A little of both, and the second one more than the first.
What it is
John Patton Ford, who made the lean and excellent "Emily the Criminal" in 2022, takes his swing at a much bigger canvas here. The source is a deep cut: the 1949 Ealing comedy "Kind Hearts and Coronets," itself drawn from a 1907 novel, transplanted from Edwardian England to present-day New York. (Present-day New York is played, often unconvincingly, by Cape Town, where the thing was shot.)
Glen Powell is Becket Redfellow, the exiled grandson of an obscenely rich family. His teenage mother got pregnant, got banished, and raised him working-class while the billionaires pretended he didn't exist. Demoted from a dead-end job at a suit store and humiliated in front of an old crush, Becket does the math: he is eighth in line to the family fortune. Seven relatives stand between him and generational money. He starts subtracting.
The framing device is Becket on death row, four hours from execution, confessing the whole thing to a priest.

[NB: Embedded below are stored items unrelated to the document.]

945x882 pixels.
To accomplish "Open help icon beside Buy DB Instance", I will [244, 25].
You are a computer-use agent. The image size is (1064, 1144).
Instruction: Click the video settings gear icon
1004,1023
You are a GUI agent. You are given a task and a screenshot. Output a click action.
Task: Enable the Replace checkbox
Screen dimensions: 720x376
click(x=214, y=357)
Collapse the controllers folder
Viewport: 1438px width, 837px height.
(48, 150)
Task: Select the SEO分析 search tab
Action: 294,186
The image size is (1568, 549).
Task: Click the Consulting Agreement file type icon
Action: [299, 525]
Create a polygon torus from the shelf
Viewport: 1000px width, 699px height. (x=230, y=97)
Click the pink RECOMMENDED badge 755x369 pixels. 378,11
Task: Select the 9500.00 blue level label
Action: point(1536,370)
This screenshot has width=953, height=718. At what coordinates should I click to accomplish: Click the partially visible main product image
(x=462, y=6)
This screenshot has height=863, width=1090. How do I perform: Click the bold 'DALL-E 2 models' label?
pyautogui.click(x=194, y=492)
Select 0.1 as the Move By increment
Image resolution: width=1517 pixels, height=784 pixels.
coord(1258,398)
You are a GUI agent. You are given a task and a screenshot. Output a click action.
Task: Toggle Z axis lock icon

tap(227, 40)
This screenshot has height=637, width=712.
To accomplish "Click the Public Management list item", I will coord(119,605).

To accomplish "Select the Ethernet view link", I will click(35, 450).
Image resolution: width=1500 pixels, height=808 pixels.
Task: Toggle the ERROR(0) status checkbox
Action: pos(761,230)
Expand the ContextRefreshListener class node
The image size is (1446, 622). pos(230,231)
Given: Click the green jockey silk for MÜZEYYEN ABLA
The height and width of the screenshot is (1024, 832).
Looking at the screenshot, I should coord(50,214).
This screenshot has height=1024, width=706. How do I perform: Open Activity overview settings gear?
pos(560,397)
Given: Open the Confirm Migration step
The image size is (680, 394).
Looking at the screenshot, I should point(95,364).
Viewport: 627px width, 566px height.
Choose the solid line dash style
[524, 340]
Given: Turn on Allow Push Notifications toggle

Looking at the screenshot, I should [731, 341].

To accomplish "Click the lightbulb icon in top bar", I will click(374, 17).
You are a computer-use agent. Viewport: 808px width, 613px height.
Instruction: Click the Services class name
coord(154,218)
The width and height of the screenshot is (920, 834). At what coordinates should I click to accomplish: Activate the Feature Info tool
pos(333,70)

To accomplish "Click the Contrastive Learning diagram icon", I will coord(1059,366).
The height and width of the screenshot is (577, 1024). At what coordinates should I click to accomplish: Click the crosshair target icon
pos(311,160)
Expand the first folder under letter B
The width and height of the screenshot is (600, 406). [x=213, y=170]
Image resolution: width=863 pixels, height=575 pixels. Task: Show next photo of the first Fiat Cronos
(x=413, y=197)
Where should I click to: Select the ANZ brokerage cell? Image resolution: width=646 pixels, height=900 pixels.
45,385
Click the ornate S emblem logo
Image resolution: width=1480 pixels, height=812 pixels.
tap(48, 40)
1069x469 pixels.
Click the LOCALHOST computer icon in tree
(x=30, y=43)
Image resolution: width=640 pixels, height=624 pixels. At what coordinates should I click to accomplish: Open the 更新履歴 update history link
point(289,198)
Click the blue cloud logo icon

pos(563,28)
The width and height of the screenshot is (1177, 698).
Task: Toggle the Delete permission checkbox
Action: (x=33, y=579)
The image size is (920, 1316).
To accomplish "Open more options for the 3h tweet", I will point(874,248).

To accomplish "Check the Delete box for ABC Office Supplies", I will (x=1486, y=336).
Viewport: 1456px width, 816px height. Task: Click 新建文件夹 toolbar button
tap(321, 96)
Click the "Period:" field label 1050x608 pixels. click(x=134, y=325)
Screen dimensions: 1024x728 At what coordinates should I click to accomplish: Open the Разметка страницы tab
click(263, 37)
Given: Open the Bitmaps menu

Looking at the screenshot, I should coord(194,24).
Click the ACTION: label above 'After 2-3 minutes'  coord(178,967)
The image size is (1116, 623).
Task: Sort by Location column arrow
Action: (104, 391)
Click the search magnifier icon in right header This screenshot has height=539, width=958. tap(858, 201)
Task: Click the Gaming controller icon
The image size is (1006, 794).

Powell narrates. It is a sturdy old structure and it mostly works, which is more than you can say for some of what it holds up.
Where it works
Powell is the reason this is a number-one streaming title and not a forgotten one. He has the movie-star gear that makes watching a serial killer pleasant company, the same trick Richard Linklater put to sharper use in "Hit Man." Owen Gleiberman at Variety credited Powell with carrying the film on an "energized sense of play," and that is the right read. When Powell is on, the movie cruises.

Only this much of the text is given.